EXERCISE INPUT:
+ + + +

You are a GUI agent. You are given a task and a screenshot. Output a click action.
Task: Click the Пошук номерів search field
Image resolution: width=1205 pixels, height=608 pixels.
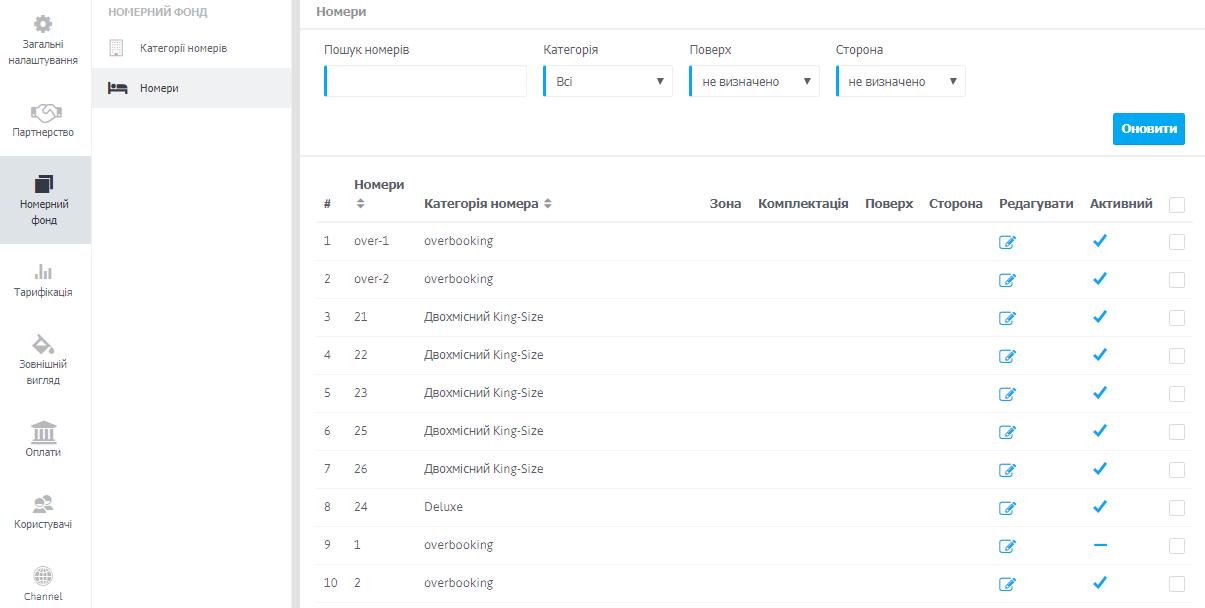(x=426, y=82)
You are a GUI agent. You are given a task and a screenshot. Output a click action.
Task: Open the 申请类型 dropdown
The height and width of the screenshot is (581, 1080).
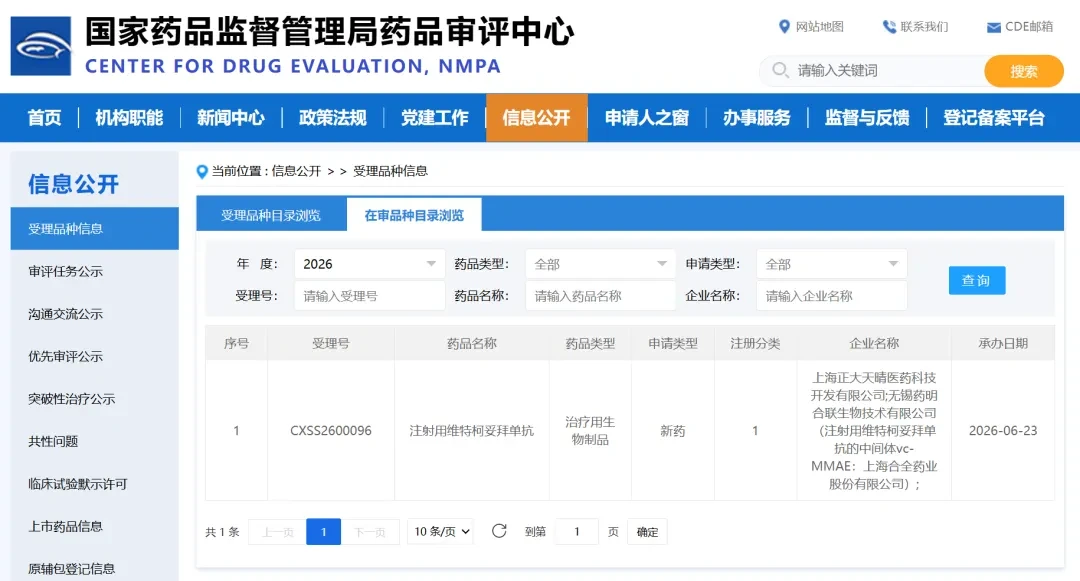831,264
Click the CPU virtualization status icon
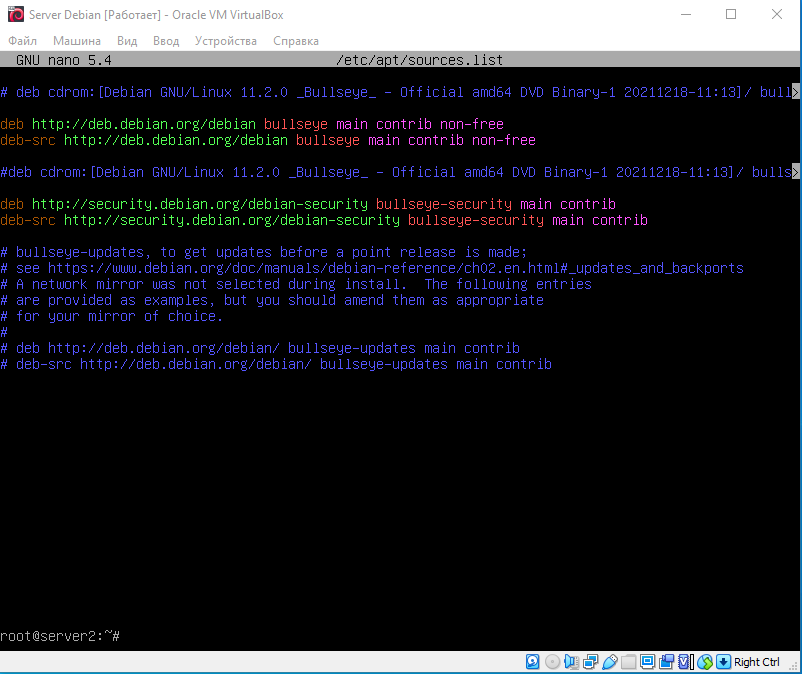Screen dimensions: 802x674 684,662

+ + + +

AIM OF THE TASK:
Rewrite the material with every "GUI agent" changed to "interface agent" and everything else left as it is. Leave the pictures out of your answer.

THE OUTPUT:
You are a interface agent. You are given a task and a screenshot. Output a click action.
Task: Click the Пошук номерів search field
Image resolution: width=1205 pixels, height=608 pixels.
(x=426, y=82)
You are a interface agent. You are given a task and a screenshot. Output a click action.
Task: Open the 申请类型 dropdown
The height and width of the screenshot is (581, 1080).
831,264
Click the CPU virtualization status icon
Screen dimensions: 802x674 684,662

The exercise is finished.